While the stock is certainly under pressure, analysts are confident that Apple shares will bounce back. Cook has served as interim CEO during Jobs’ previous medical leaves of absence and is highly-regarded within the company.
The confidence in Apple shares also reflects the expectation that Jobs’ resignation was a long time coming, and that the company is prepared to move forward, even in his absence. Mike Binger, a hedge fund manager, told the Wall Street Journal that, “This was a ‘when’ not ‘if’ moment.”
That said, Steve Jobs’ place in history is already secure. Says Schmidt, “Steve Jobs is the most successful CEO in the U.S. of the last 25 years,” while former Apple CEO John Sculley called Jobs “the world’s magic man."
In that sense, Jobs' departure may be perceived as an opportunity for Apple's competitors: Recently, the CEOs of LG, Acer and Nokia—all in the race to develop products competing with the iPad—stepped down after failing to adequately compete with Apple products. The company's dominance in the industry has been attributed largely to Jobs' management skills, and competitors will surely take every opportunity to exploit any perceived weakness.
Yet Another Significant Resignation
Last Monday, Standard & Poor’s president Deven Sharma announced that he too would step down from his position. While the company said that Sharma had been planning to leave the credit-rating firm since the beginning of the year, the announcement follows closely on the heels of S&P’s controversial decision to downgrade the U.S.’s credit rating.

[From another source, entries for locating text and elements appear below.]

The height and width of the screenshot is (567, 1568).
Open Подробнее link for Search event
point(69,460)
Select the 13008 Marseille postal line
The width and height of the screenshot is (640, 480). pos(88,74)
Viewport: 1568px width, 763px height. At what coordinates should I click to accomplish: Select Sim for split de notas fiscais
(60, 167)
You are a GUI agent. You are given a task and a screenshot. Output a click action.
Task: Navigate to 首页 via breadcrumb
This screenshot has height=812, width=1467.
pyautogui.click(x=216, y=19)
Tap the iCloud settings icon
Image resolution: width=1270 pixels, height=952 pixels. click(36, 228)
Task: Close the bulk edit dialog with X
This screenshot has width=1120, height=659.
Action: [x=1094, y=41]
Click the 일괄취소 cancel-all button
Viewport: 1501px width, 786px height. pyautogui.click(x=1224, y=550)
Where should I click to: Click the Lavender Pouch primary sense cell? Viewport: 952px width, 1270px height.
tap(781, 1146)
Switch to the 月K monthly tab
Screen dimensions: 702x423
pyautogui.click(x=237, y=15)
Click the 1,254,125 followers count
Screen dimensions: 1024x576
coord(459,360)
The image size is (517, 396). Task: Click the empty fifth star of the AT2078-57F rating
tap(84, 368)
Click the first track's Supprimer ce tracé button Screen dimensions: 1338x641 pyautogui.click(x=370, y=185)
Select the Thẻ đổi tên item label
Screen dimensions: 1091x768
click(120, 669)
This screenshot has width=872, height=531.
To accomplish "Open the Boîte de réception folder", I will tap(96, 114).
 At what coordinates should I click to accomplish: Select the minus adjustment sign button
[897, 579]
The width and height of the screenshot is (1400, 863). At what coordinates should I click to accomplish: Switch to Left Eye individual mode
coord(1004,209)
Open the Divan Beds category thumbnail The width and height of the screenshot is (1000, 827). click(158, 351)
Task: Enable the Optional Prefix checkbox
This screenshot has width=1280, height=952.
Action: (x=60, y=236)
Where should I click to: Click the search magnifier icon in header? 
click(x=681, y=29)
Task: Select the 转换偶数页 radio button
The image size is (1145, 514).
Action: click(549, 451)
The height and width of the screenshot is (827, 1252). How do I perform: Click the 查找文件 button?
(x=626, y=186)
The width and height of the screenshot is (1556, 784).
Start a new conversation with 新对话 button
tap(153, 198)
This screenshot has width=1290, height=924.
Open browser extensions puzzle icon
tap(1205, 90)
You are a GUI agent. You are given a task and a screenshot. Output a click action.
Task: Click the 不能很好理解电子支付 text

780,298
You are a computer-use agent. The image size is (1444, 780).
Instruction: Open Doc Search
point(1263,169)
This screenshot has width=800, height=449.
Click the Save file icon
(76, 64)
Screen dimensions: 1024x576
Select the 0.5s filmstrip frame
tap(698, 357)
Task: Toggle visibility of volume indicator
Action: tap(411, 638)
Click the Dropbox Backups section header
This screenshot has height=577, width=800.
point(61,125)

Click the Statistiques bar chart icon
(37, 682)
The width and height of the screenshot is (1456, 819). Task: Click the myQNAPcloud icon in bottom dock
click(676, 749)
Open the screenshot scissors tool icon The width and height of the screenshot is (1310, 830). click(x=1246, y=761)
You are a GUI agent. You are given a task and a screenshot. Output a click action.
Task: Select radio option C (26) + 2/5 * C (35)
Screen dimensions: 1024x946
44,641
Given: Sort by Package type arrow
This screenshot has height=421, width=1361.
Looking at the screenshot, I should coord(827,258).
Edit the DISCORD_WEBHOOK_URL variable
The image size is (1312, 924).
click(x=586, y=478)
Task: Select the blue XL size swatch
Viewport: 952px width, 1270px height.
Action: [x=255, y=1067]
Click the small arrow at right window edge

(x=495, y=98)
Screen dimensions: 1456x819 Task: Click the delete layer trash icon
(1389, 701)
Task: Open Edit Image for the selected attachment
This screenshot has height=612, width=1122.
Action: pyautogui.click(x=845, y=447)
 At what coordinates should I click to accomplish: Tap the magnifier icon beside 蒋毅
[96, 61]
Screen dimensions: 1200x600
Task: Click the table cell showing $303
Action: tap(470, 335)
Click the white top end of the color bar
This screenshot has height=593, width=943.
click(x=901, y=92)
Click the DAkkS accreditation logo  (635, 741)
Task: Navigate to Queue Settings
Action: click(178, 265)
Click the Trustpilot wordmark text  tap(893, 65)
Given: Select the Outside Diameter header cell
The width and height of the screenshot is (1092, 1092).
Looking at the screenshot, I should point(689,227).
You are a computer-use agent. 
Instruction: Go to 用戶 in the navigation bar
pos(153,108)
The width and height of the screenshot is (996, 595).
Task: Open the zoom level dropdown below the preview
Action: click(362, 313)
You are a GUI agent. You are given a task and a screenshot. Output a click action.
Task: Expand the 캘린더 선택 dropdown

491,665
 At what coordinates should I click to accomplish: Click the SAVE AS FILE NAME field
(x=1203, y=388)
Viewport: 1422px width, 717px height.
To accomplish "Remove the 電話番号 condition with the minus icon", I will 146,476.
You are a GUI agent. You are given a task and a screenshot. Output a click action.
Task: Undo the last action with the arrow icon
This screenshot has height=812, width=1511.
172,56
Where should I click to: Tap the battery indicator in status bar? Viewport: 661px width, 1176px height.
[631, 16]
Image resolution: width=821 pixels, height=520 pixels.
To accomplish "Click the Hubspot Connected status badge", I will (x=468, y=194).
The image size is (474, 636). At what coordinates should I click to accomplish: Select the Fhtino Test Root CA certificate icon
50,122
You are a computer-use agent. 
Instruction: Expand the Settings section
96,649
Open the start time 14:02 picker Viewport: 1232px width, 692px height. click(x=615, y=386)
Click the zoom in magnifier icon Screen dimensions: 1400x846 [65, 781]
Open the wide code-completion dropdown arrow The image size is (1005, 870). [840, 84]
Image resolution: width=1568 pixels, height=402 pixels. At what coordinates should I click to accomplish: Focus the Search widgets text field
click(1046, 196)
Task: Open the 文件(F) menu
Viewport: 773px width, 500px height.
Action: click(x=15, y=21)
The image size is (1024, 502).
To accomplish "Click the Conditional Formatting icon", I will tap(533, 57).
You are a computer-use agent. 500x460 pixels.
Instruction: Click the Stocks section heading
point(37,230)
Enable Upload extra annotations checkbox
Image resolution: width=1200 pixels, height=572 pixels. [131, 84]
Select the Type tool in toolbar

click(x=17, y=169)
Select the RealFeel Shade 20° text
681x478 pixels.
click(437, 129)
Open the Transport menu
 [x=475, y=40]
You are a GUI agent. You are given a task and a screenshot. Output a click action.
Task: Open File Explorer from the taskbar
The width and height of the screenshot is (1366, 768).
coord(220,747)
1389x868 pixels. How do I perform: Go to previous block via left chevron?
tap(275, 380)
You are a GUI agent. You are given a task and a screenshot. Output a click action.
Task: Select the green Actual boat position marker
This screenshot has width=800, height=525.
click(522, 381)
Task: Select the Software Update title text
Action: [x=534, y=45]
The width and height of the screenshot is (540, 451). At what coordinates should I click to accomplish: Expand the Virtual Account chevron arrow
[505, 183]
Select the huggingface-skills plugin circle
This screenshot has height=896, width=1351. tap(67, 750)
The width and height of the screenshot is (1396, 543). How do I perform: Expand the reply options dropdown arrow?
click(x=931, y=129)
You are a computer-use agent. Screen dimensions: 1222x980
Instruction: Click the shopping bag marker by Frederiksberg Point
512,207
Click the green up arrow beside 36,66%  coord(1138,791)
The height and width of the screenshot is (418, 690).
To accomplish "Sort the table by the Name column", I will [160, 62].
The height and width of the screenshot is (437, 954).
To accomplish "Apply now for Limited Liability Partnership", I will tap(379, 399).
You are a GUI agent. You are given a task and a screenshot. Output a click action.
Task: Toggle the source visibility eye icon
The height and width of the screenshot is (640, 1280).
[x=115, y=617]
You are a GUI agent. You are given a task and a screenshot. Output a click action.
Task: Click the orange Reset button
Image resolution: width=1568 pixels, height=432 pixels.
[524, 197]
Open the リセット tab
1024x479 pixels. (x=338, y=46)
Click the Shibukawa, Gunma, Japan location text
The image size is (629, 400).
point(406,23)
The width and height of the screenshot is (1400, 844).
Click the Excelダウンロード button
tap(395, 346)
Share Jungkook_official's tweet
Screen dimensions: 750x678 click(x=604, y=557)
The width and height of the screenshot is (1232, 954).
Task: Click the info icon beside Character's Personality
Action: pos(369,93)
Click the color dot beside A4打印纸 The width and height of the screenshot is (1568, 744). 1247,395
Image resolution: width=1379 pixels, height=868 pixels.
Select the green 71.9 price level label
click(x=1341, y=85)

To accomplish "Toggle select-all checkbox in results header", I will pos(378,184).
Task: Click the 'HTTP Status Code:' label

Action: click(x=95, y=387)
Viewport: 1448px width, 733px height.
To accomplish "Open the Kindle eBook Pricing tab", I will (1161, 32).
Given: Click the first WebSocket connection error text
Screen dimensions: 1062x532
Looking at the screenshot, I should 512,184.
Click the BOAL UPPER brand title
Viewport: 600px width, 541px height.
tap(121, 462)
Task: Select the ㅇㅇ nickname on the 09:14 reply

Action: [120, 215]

(Read more about the credit downgrade, and what it means for you.)
These two major resignations heighten the unsettled feeling that has characterized Wall Street for the past couple of weeks, with investors in wait-and-see mode before Ben Bernanke's much-anticipated speech tomorrow. The Federal Reserve Chairman is expected to announce new steps that will be taken to strength and stabilize the economy.